**ABOUT THIS EXERCISE**
The lines to be extracted begin at the line containing "Image resolution: width=339" and end at the last line of the data below; copy them exactly and leave out the pictures.

(Beginning of SOURCE DATA)

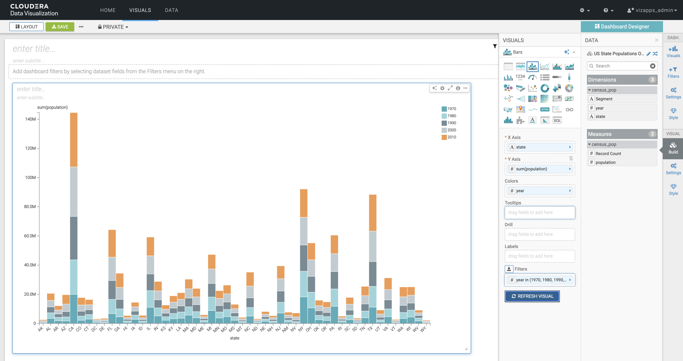Viewport: 683px width, 361px height.
Task: Click the orange 2010 legend swatch
Action: pyautogui.click(x=444, y=137)
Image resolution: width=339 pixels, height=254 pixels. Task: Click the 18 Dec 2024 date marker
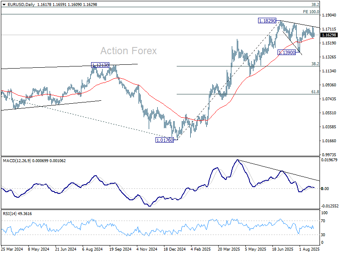[175, 249]
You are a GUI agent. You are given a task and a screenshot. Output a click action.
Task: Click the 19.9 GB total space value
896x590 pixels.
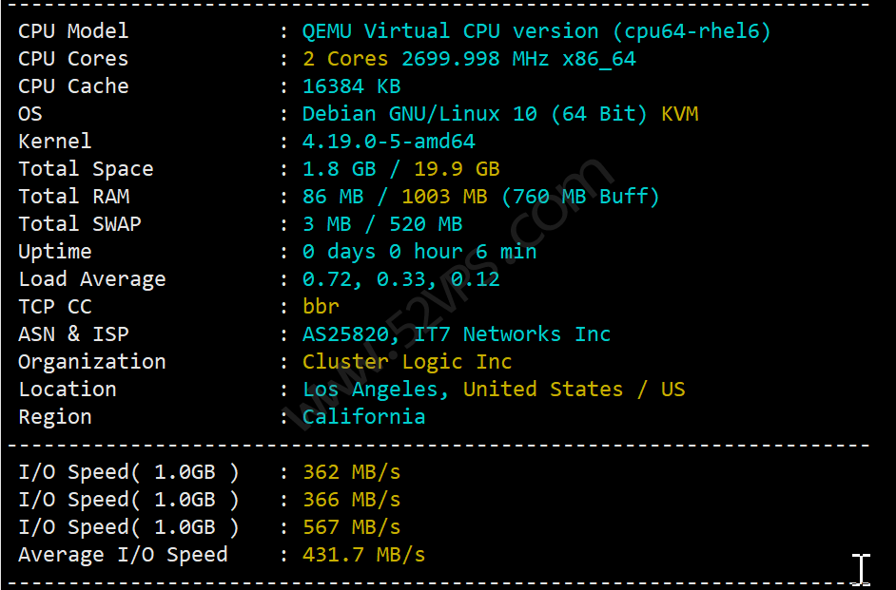(x=457, y=168)
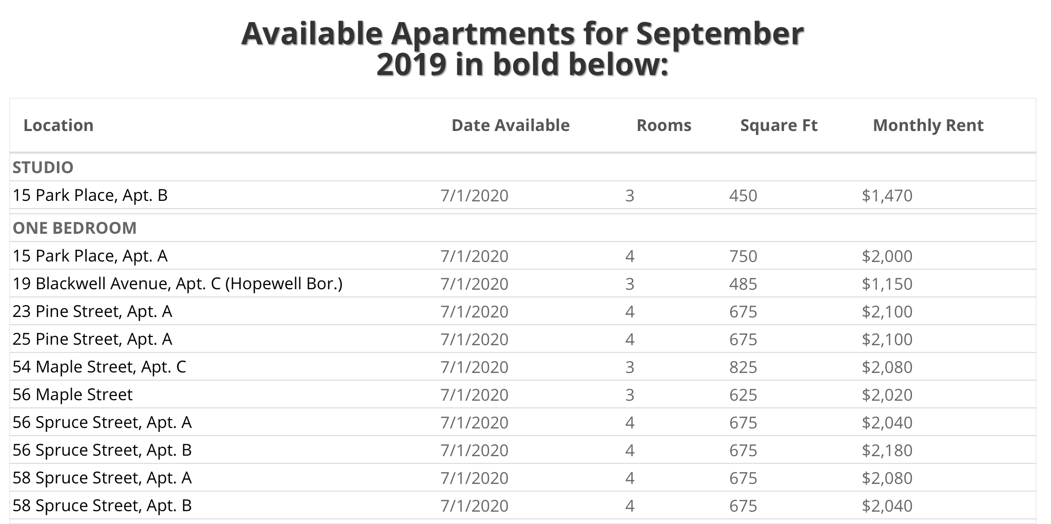Click the Monthly Rent column header
1051x524 pixels.
tap(928, 125)
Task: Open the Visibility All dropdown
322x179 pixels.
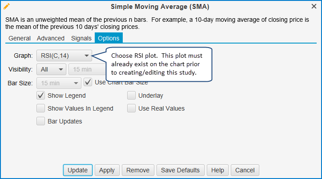Action: (51, 69)
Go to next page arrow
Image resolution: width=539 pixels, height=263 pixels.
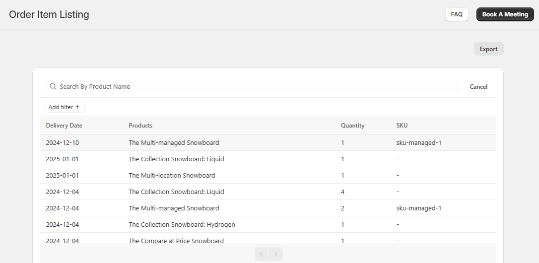(x=276, y=255)
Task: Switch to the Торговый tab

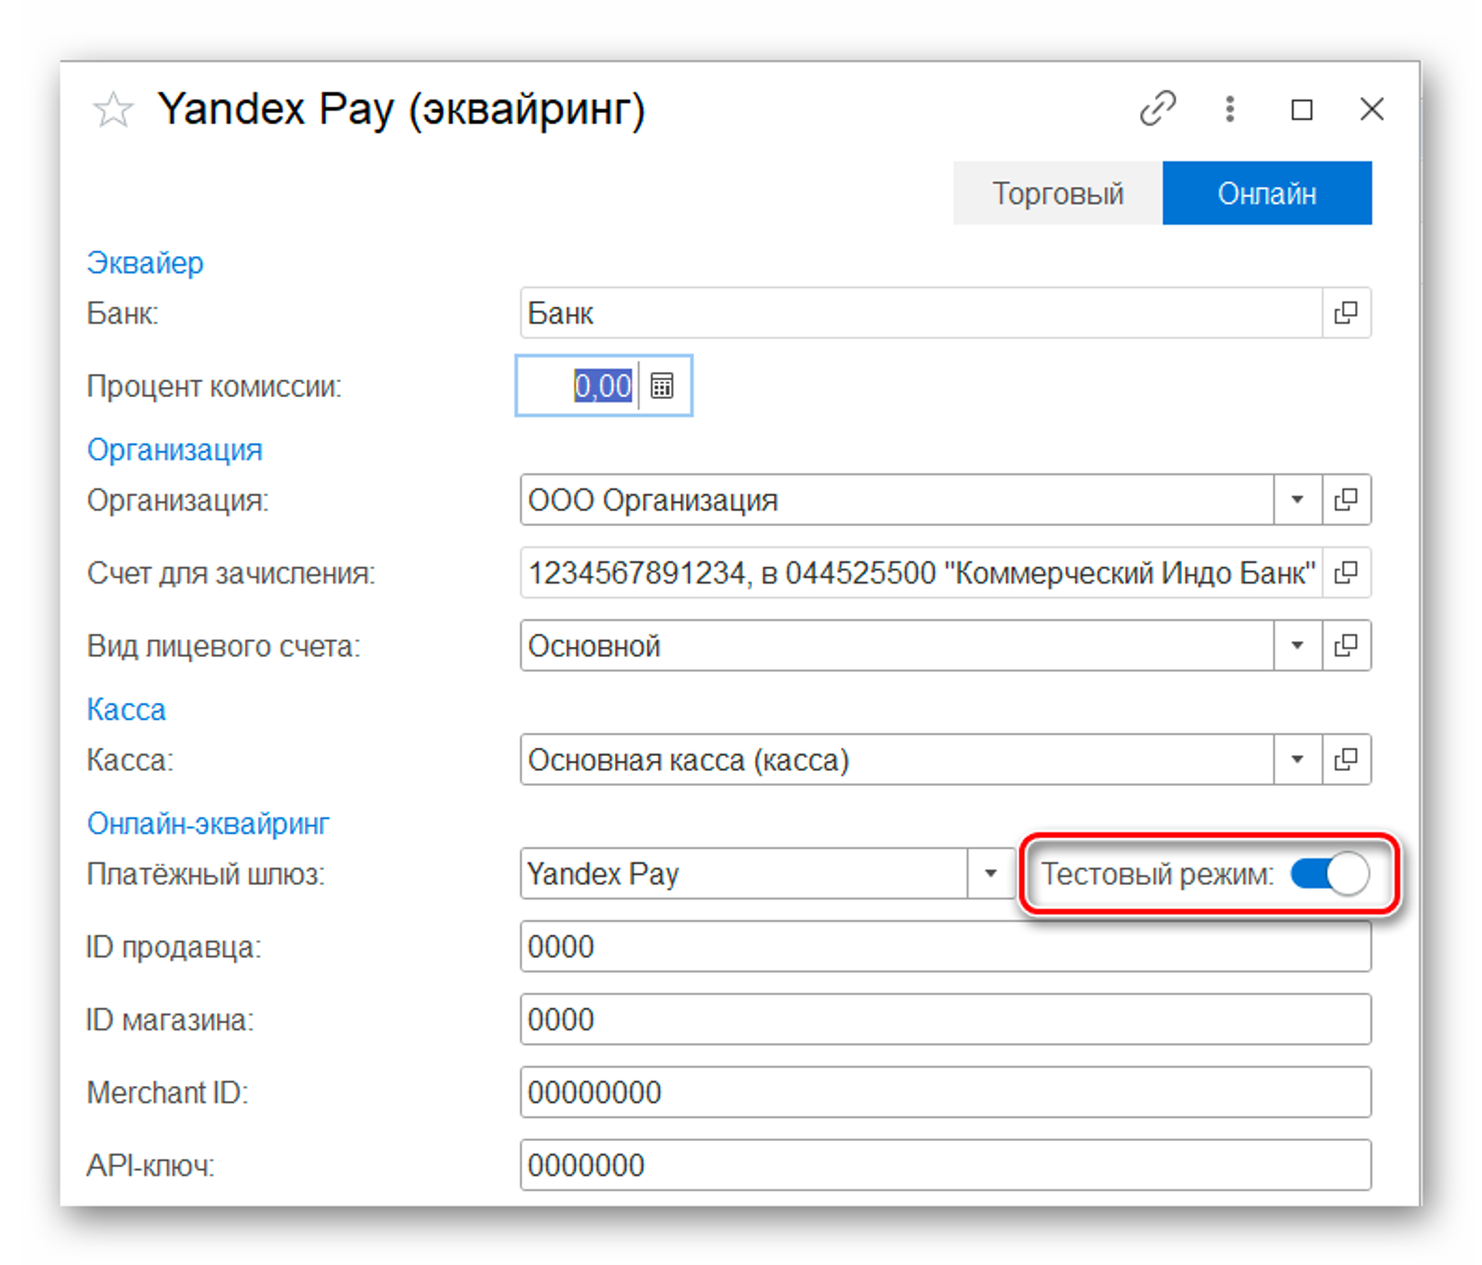Action: click(x=1057, y=194)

(End of SOURCE DATA)

**EXERCISE OUTPUT**
Image resolution: width=339 pixels, height=254 pixels. Task: Click the 18 Dec 2024 date marker
[175, 249]
You are a GUI agent. You are given a task and a screenshot. Output a click action.
Task: Click the 19.9 GB total space value
896x590 pixels.
(x=457, y=168)
Click the Monthly Rent column header
1051x524 pixels.
tap(928, 125)
Task: Open the Visibility All dropdown
322x179 pixels.
Action: (51, 69)
Go to next page arrow
Image resolution: width=539 pixels, height=263 pixels.
(x=276, y=255)
Task: Switch to the Торговый tab

Action: click(x=1057, y=194)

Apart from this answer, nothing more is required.